(Records contained in a dataset)
════════════════════

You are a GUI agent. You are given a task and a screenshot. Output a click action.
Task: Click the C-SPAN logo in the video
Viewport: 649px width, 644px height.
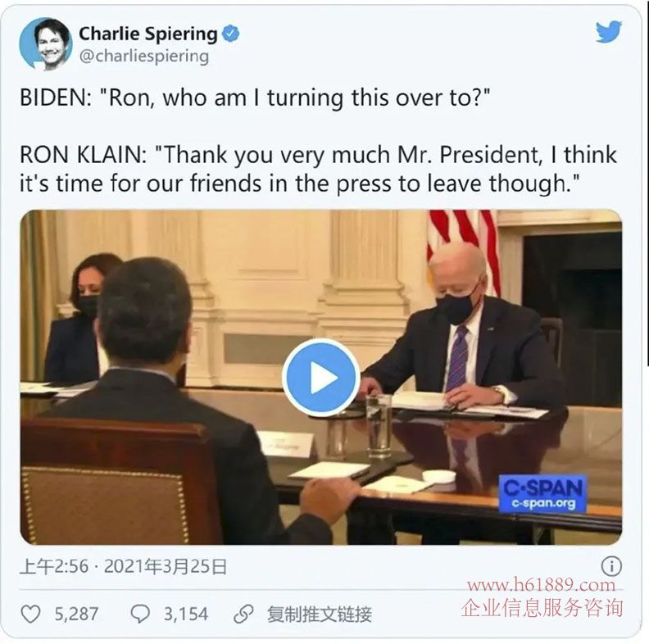pos(542,493)
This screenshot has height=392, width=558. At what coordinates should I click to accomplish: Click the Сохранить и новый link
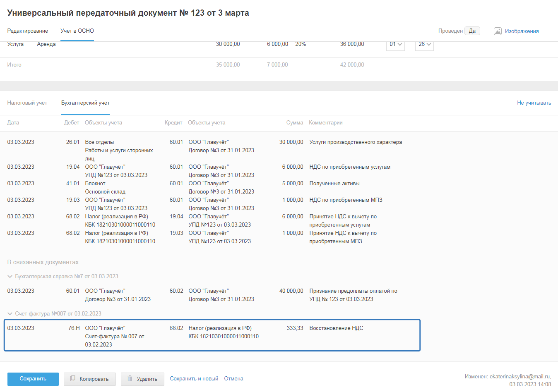point(194,379)
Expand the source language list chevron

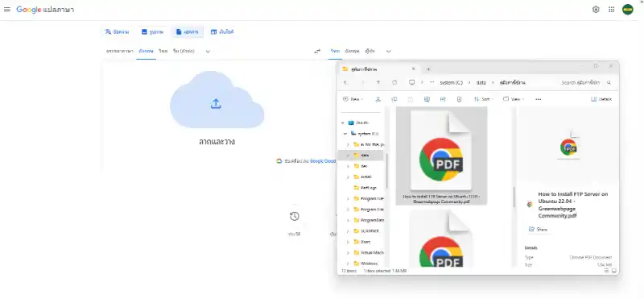(208, 52)
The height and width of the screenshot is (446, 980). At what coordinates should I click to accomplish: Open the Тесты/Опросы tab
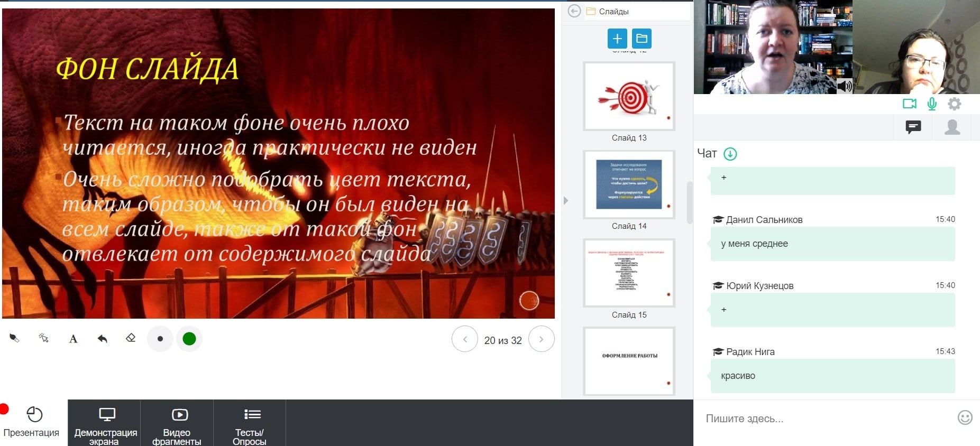point(249,423)

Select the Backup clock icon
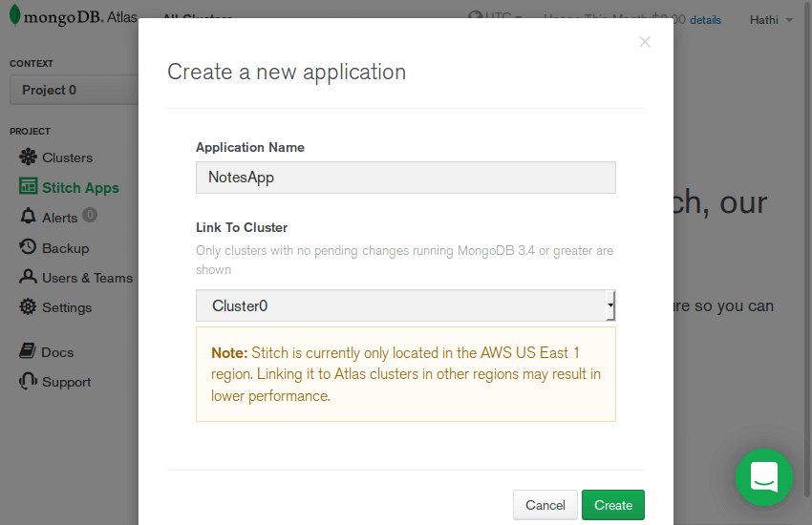(28, 247)
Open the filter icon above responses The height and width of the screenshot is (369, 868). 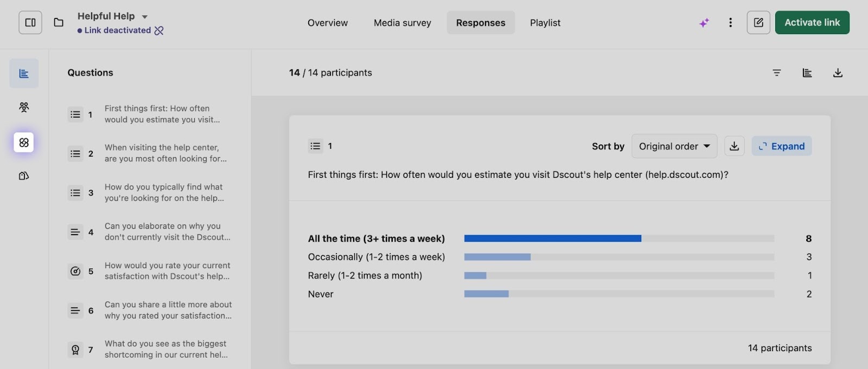pyautogui.click(x=777, y=73)
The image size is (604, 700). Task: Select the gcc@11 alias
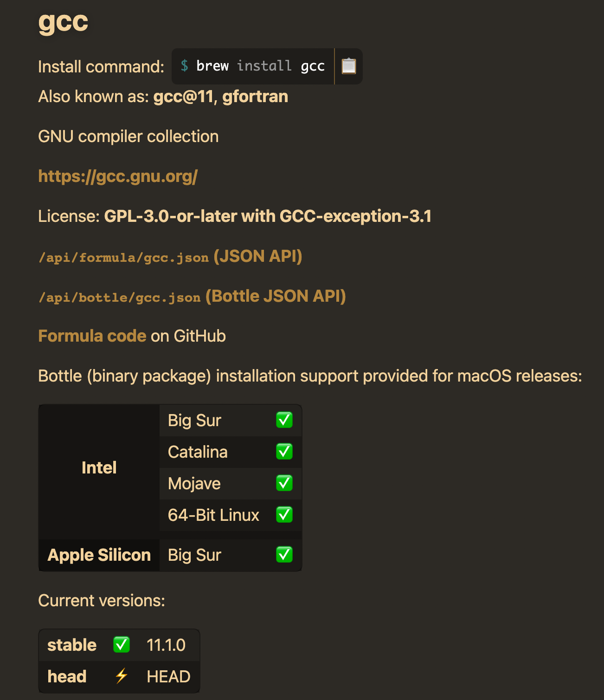(183, 97)
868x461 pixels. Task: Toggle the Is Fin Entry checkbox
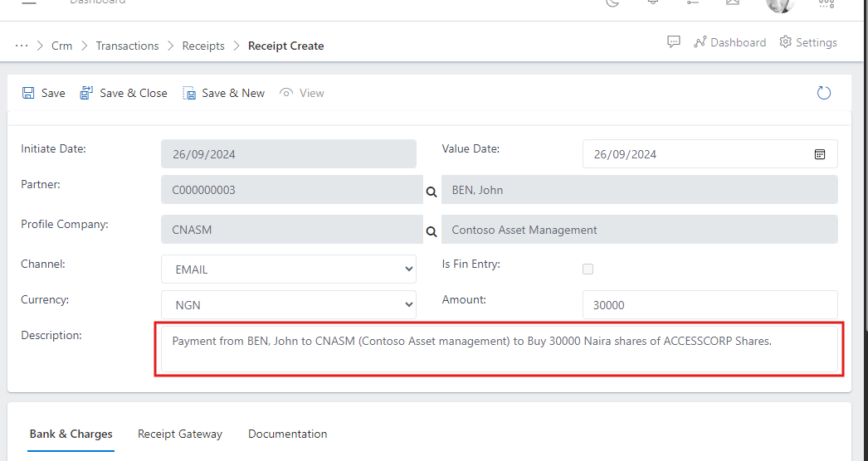pyautogui.click(x=588, y=269)
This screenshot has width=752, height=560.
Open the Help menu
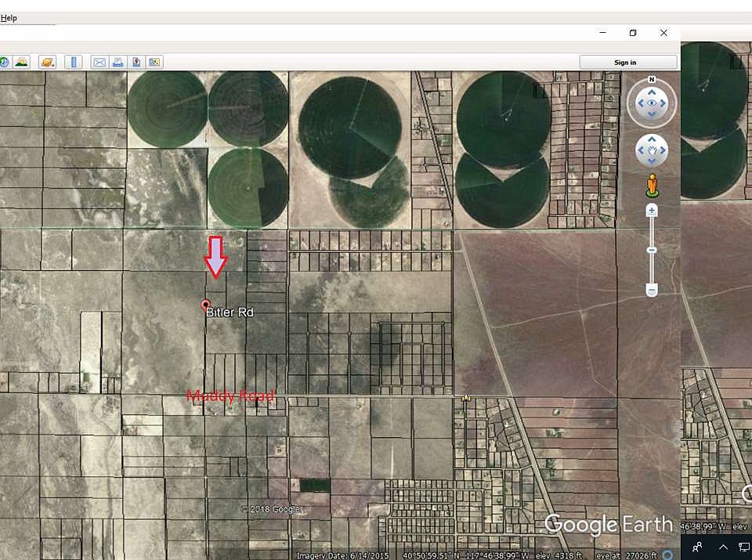9,18
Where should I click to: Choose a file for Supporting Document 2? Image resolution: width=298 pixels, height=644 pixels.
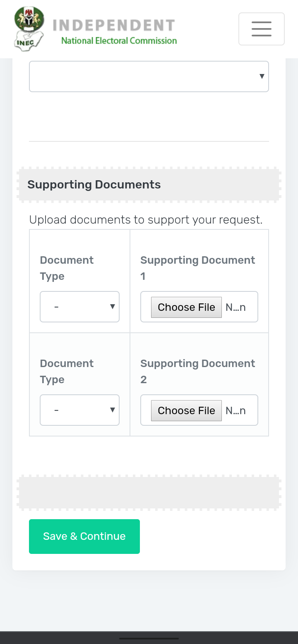coord(186,410)
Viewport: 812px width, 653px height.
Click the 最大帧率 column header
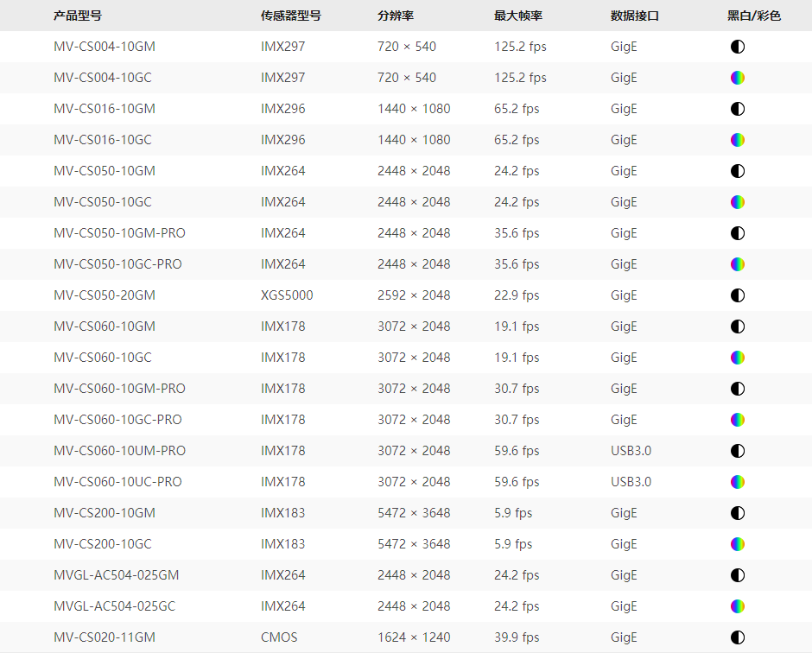[517, 16]
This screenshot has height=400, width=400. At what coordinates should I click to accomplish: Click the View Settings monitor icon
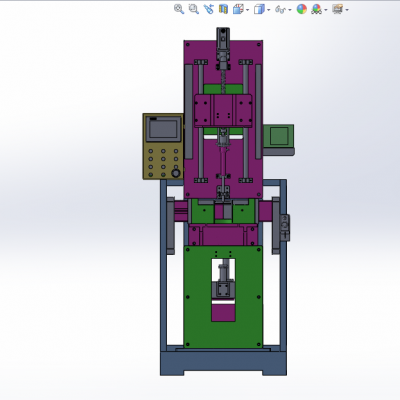338,9
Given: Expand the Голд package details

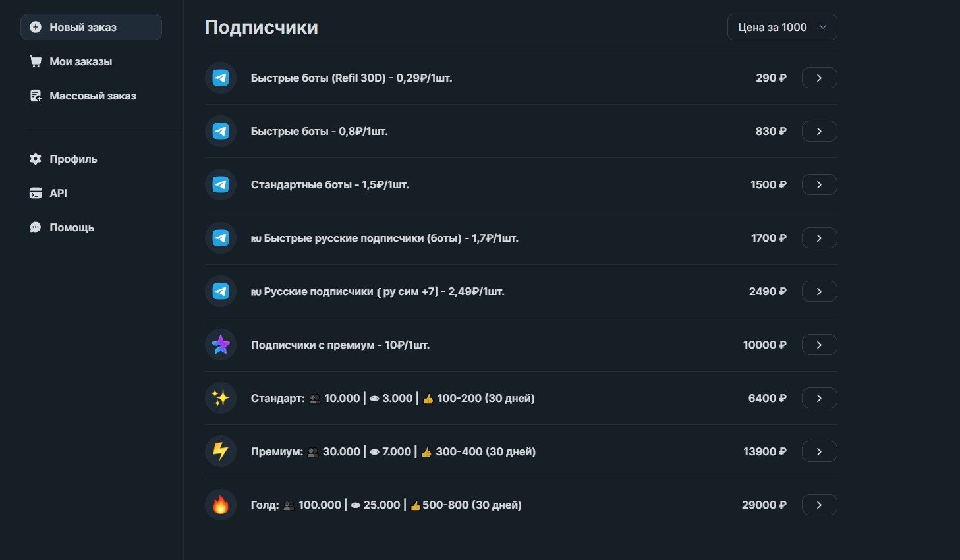Looking at the screenshot, I should pos(818,505).
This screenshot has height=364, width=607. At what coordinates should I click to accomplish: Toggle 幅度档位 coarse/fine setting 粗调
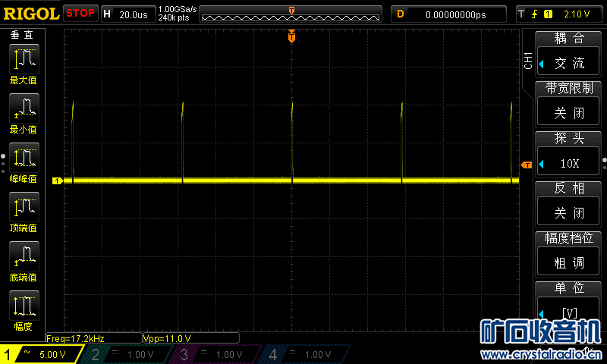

════════════════════

**ACTIVITY**
Please copy exactly, and only, the lines from the one that contains "Where should I" through the last line of the data above, omitting all pictures.

**RESULT**
Where should I click to: Choose a file for Supporting Document 2? Image resolution: width=298 pixels, height=644 pixels.
coord(186,410)
Viewport: 812px width, 653px height.
Click the 最大帧率 column header
[517, 16]
This screenshot has height=400, width=400. At what coordinates should I click to accomplish: Click the View Settings monitor icon
338,9
Given: Expand the Голд package details

Looking at the screenshot, I should pos(818,505).
This screenshot has height=364, width=607. At what coordinates should I click to accomplish: Toggle 幅度档位 coarse/fine setting 粗调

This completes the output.